Alleine das Tages-Engagement eines Trainers koste 1000 Euro. Erst vor kurzem gab es eine Mitarbeiterschulung bis 22 Uhr. Es dauere eben zwei Stunden, bis eine Strähne fertig sei. Zwei Meister begutachteten das Geschehen. An einem Wochenende können die Mitarbeiter ihren „Master of Color“ machen. Für die Ausbildung zweier Trainer hat er weitere 10 000 Euro ausgegeben. Alle wichtigen Themen werden im Team besprochen, mindestens einmal im Monat, sogar Umsätze. Auch eine Berlin-Tour mit Sightseeing und Trendscouting ist geplant. Das sei für die Motivation des jungen Nachwuchses wichtig, betont er. Geld allein reiche nicht mehr, um Motivation und Ehrgeiz der „Generation warum“ zu wecken. Deshalb setzt er auf die Firmenkultur mit Werten wie Freundschaft, Leistung und Gemeinschaft.

Das sei nötig, um dauerhaft Qualität zu gewährleisten, betont Horinek. Deswegen ärgert ihn auch die Mindestlohndebatte, die die ganze Branche in ein schlechtes Licht rücke. Bei ihm erhielten alle Mitarbeiter weit mehr als zehn Euro die Stunde. Wenn sie pro Stunde zwei Kunden hätten, aber pro Schnitt nur zehn Euro verlangten, bliebe nichts mehr übrig.
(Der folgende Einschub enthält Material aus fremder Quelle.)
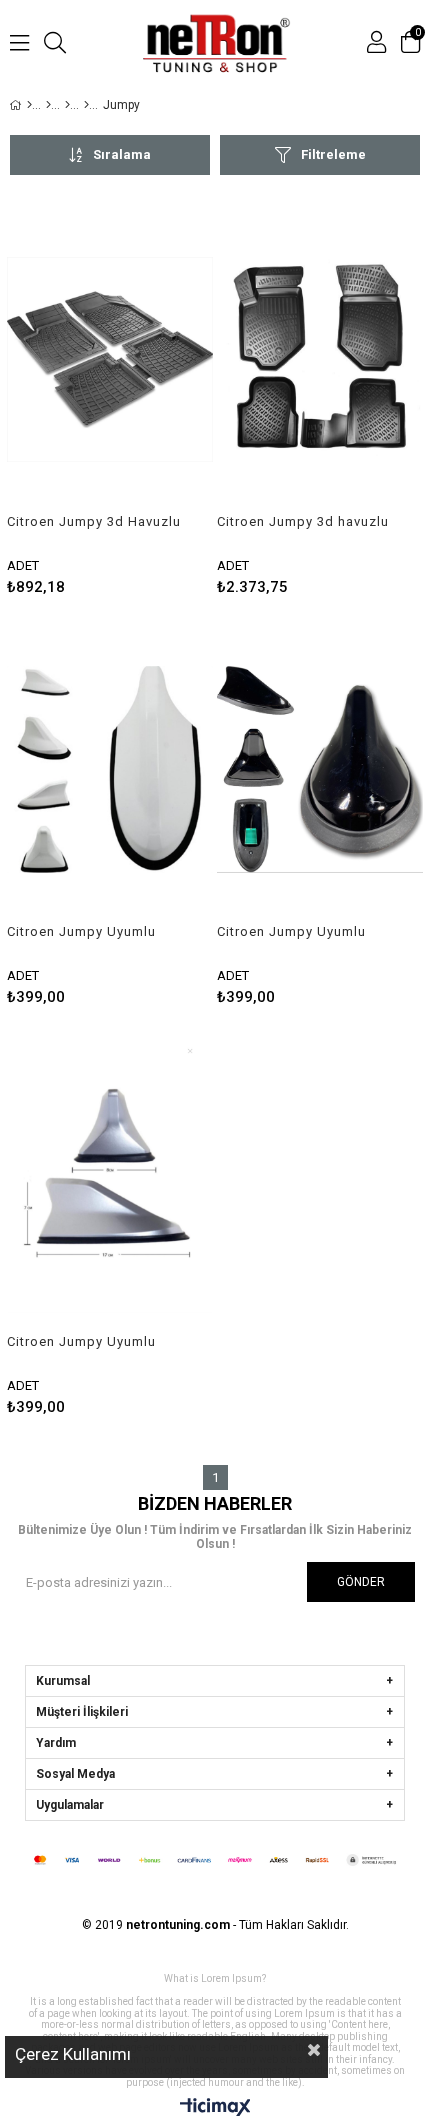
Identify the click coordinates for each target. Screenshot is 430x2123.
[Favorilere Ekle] (110, 399)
„Wir brauchen keine Mindestlohn-, sondern eine Mindestdienstleistungspreisdebatte“, sagt Horinek. Und berichtet, dass es nicht zuletzt wegen der Lohndebatte jetzt nur noch 30 000 Lehrstellenbewerber in der Friseurbranche gebe. Vor drei Jahren seien es noch 70 000 gewesen. „Wir haben einen extremen Fachkräftemangel“, klagt Horinek. Er verspricht: „Alle unsere Auszubildenden erhalten auch eine Stelle.“ Intercoiffure unterstütze auch Ausbildungsprojekte für Jugendliche in Armenvierteln und Krisengebieten, wie in Brasilien oder Herzegowina, um ihnen eine neue Lebensperspektive zu geben.